Excerpts from a dataset
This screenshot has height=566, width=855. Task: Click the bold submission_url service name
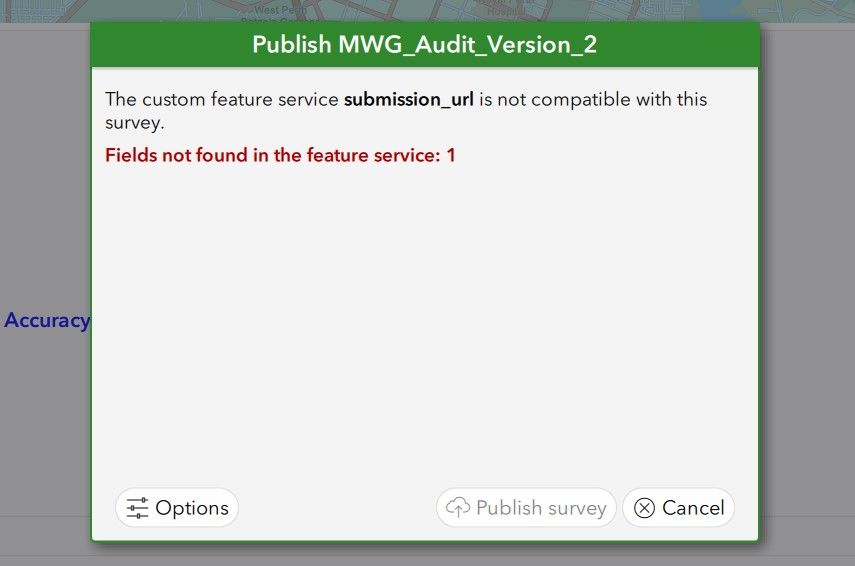tap(408, 99)
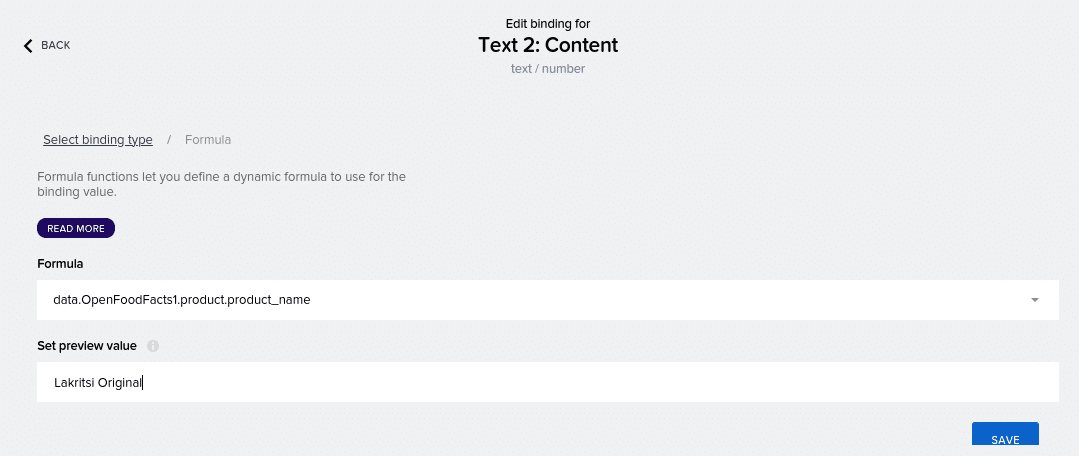Viewport: 1079px width, 456px height.
Task: Click 'product_name' at the formula's end
Action: [275, 300]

# [WHAT YOU SHOULD DO]
A word-for-word copy of every entry, with the pictures left out, is the required answer.

# [COMPLETED EXERCISE]
This screenshot has height=566, width=855. Task: Click the bold submission_url service name
tap(408, 99)
Viewport: 1079px width, 456px height.
Task: Click 'product_name' at the formula's end
Action: [275, 300]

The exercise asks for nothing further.